The 2020 mayoral election is one of our most consequential ever as voters choose a leader to lift our city out of a deadly pandemic, sinking economy and budget-busting rail disaster.
The need for high-minded and
detailed debate of these and other issues is especially great because Keith Amemiya and Rick Blangiardi are both first-time candidates little known to many voters.
Their campaign videos since the primary election offer little promise that we’ll get the elevated campaign we need.
Blangiardi, a former TV executive, is selling hope, as in, “I believe in hope.
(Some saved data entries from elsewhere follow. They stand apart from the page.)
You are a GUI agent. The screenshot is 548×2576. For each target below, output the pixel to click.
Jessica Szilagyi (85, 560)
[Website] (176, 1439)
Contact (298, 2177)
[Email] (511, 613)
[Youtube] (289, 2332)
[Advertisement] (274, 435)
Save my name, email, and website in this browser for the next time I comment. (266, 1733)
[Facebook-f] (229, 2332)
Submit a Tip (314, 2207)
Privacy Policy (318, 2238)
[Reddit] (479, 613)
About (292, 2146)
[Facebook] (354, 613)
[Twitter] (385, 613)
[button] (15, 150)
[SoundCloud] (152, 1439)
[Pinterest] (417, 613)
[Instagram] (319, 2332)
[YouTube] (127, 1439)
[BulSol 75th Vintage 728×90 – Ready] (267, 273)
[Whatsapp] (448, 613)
Hope is what inspires all of us, but I don’t believe in false hope.”
That’s why, he said, “I’m not somebody to start spewing a lot of campaign rhetoric and … making promises that you know aren’t going to get kept because there’s no guarantee on that at all.”
So exactly what kind of hope are we talking here?
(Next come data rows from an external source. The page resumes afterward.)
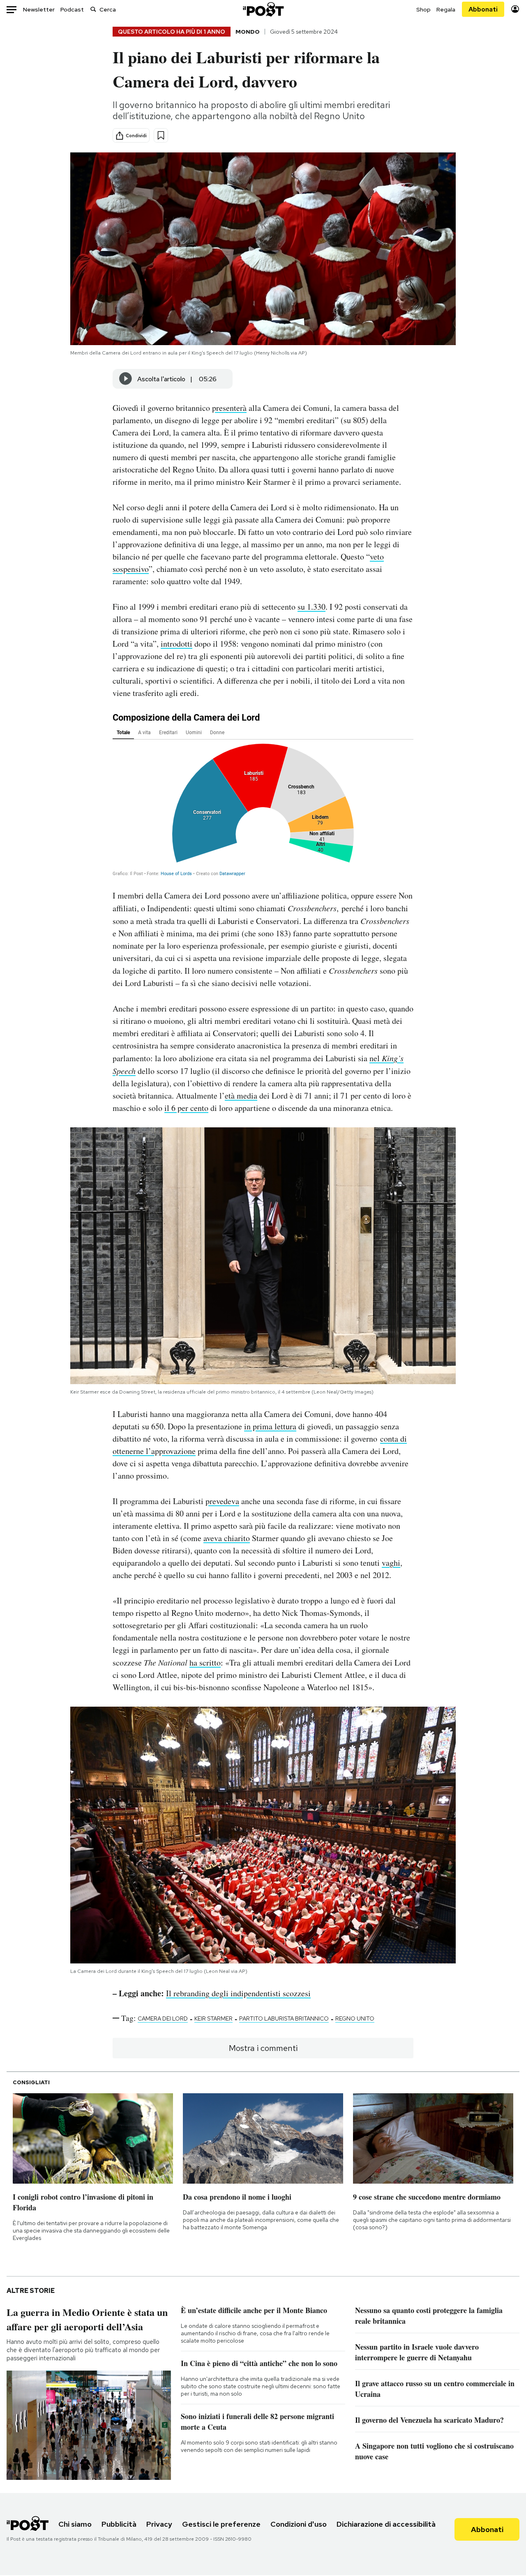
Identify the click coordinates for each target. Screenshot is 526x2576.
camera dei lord (163, 2018)
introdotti (176, 643)
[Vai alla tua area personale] (515, 9)
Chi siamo (75, 2524)
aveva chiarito (226, 1538)
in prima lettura (270, 1426)
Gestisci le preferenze (221, 2524)
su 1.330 (311, 606)
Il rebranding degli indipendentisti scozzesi (238, 1993)
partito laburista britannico (284, 2018)
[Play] (125, 378)
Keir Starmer (213, 2018)
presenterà (229, 407)
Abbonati (483, 9)
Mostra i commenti (263, 2048)
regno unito (354, 2018)
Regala (445, 9)
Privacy (159, 2524)
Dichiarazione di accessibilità (386, 2524)
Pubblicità (119, 2524)
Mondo (247, 31)
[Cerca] (93, 9)
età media (241, 1095)
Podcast (72, 9)
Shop (423, 9)
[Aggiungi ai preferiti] (161, 135)
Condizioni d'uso (298, 2524)
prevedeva (222, 1501)
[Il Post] (263, 9)
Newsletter (39, 9)
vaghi (391, 1562)
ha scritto (205, 1662)
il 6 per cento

“Real hope, done in measurable ways, where people start to feel good and build toward confidence.”
Tells you all you need to know about how we’re going to fix the economy, doesn’t it?
Amemiya’s latest TV spot pitches local values, Hawaii political code for “Don’t vote for the rich haole” — a derivative of former Mayor Mufi Hannemann’s more blunt “I look like you, you look like me.”
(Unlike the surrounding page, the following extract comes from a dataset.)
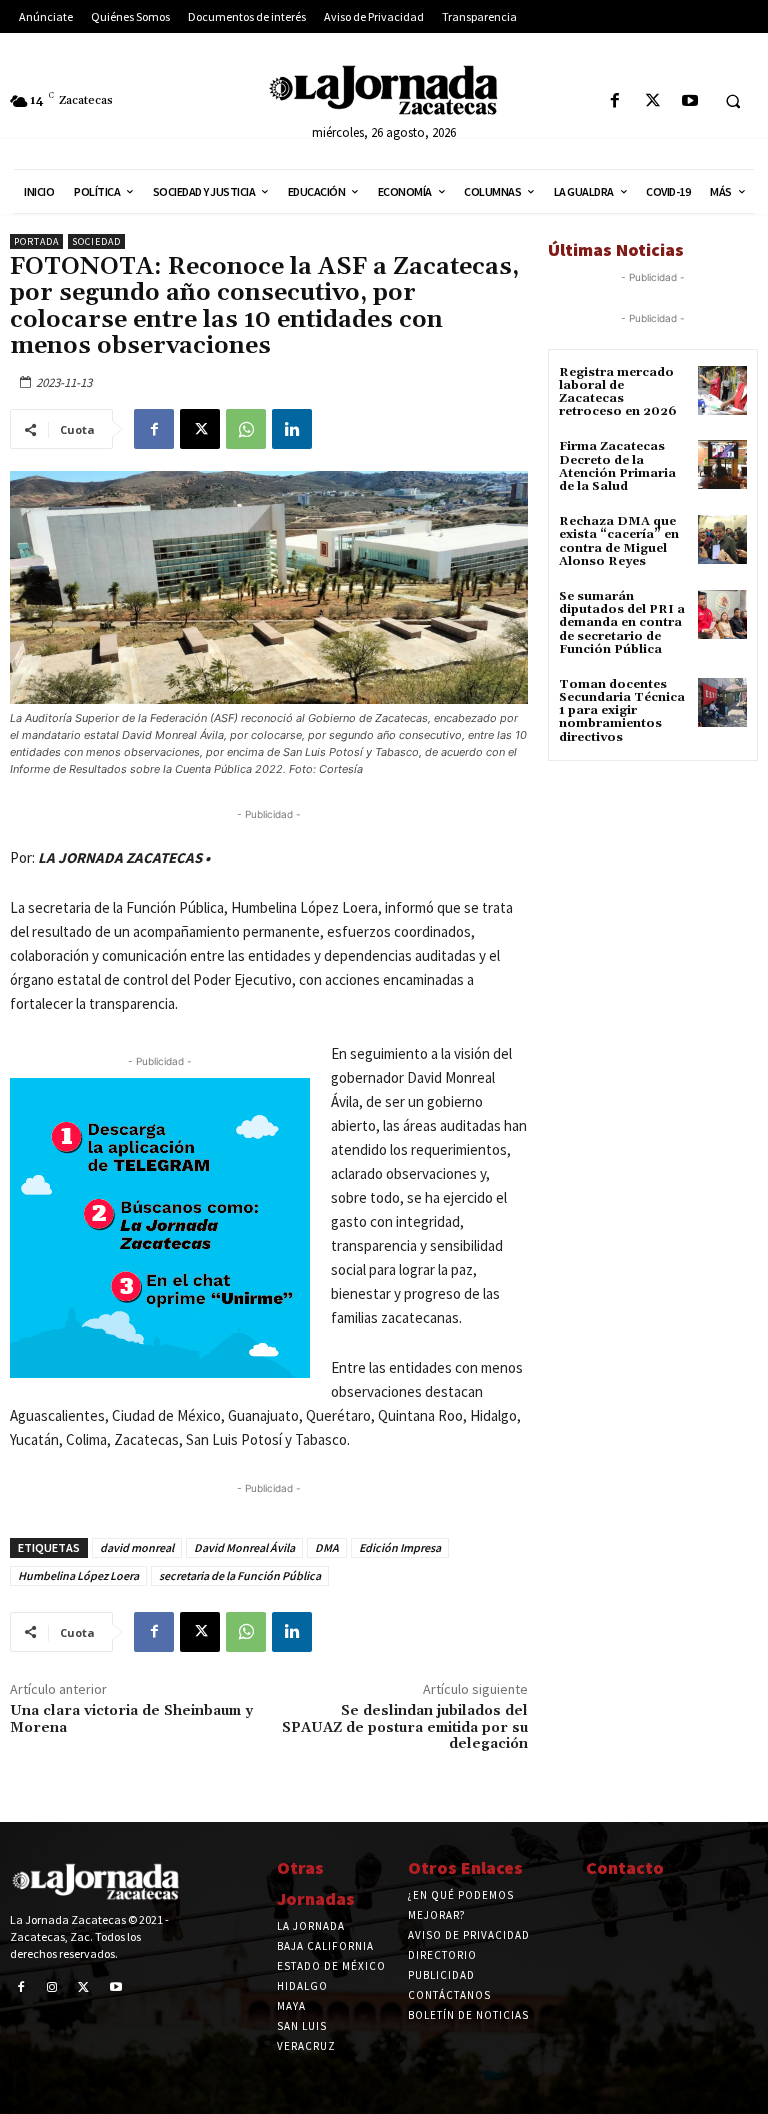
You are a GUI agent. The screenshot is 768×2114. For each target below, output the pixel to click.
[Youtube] (689, 101)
“My opponent and I, we just have different values,”
Amemiya starts. “A media mogul with no plans saying he’ll just hire the right people and that running government is easy — we’ve seen that before.”
He then flashes to a picture of Donald Trump — whom Blangiardi doesn’t support and strongly disagrees with on racial equality, climate change and gay rights — before making a final reverential reference to “the values that make us special.”
The only Trumpian thing here is the playbook of guilt by false association.
The shots at Blangiardi’s wealth and
executive experience are curious given that Amemiya isn’t exactly Joe Working Stiff.
A lawyer with elite family ties, he held highly paid executive jobs with Hawaii high school sports and the University of Hawaii before the patronage of wealthy downtown tycoons landed him a high executive position with a large insurance company, putting him well on the road to moguldom himself.
Before voters get swept away by the babble about hope and values, they should consider this: The administrations of Gov. David Ige and Mayor Kirk Caldwell, as well the Hawaii Legislature and the Honolulu City Council, all are filled with politicians who campaigned on hope and local values.
How has that worked out for us in terms of competent management of the coronavirus pandemic, our dead economy and Honolulu rail?
If we don’t demand better than the same old vacuous campaigning, we can only expect more of the same old ineffectual government.